Some groups need a little more care and restoration. In most cases we arrange for the fallen pastor to meet with the ministry groups that he worked with and led. This often results in a time of broken-hearted confession and repentance which is good for all involved. Not surprisingly, some have a hard time holding back their anger because of the loss and betrayal they’ve experienced. At this point, one or our counselors or I talk about the range of emotions we are all feeling and how to handle them properly. This is a good time to let the words and emotions of the group flow as they struggle to begin healing.
Now that we have talked about handling the sin and healing the church, let’s talk about the needs of the worship leader. We are dealing here with a broken-hearted man and his family.
As I mentioned before, we invite them to stay in our fellowship as they heal.
We arrange and pay for marriage counseling. Unfortunately, not every church has the resources to do this.
We invite several men to develop a support group to help restore him to integrity and to ministry. We ask several women to join in comforting and supporting his wife.
We try to care for them financially as they make the transition to a new life and line of work. In our case we usually continue salary for four to six months with the provision that when they obtain another job, or if they do anything to unsettle the church or congregation, their transition funds terminate. We also try to work out a way to help continue their medical insurance, if needed.

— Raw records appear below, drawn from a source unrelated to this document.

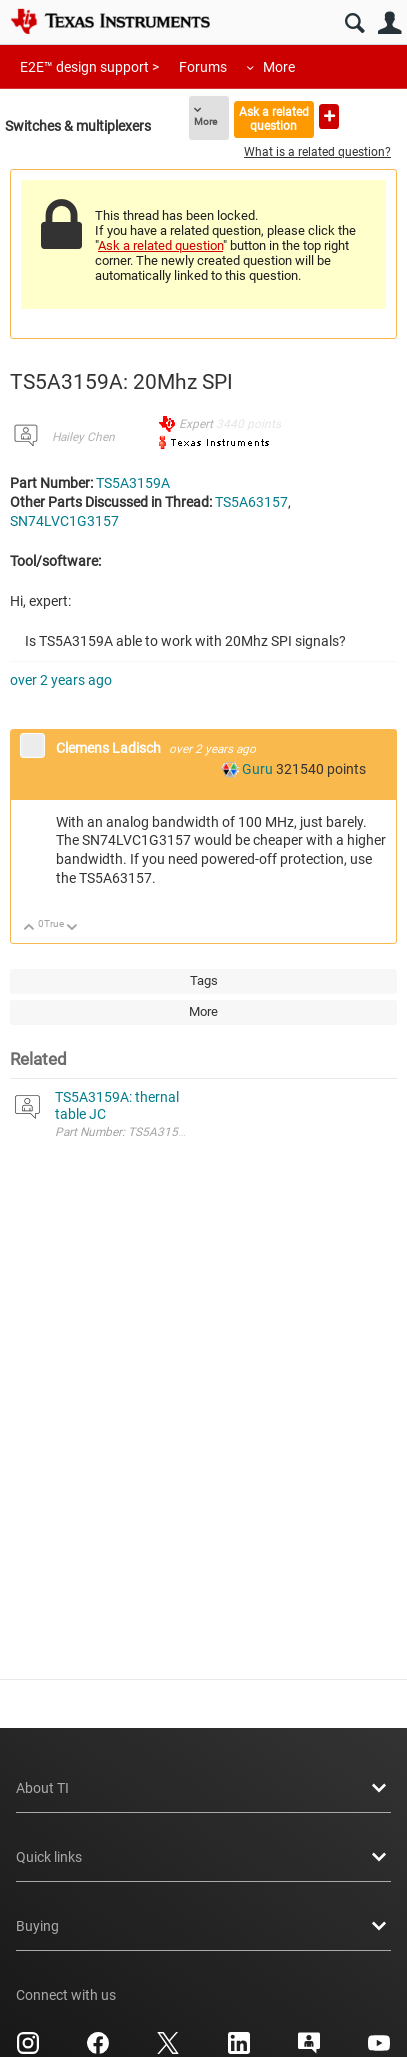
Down (72, 928)
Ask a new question (329, 116)
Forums (203, 67)
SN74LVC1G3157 (64, 521)
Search (354, 23)
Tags (204, 980)
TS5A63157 (251, 502)
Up (29, 928)
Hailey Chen (83, 437)
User (389, 23)
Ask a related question (274, 118)
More (279, 67)
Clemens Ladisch (110, 748)
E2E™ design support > (89, 67)
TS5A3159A (133, 483)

Anger at the worship leader and the pain he has caused makes it quite tempting to withhold proper care. Just remember that the church is not the only victim is this whole affair. If there is any time that a wife and children need support and financial security, this is it! If for no other reason, take care of his innocent family in their turmoil.
In my experience, and in discussions with other pastor friends, we agree that it is easy for husband and wife to ultimately join forces and blame the church for their demise—and what they consider to be ill treatment. They will often, unknowingly or not, transfer a tremendous amount of anger from themselves to the church. I’ve heard people say things like, “Well, what do you expect? The church always shoots its wounded!” When I hear this comment I often think, “Well, everything would have been fine had he not first fired a double-barreled shotgun in our midst.” But, I never say those words—out loud! I just pray for the hurting couple to find healing, relief and restoration—and perhaps one day to successfully reintegrate into ministry.
Well, Any Pastor, I hope these thoughts may be of help. May God bless you, your church family and your broken minister as you utilize truth, openness and leadership, during these painful times.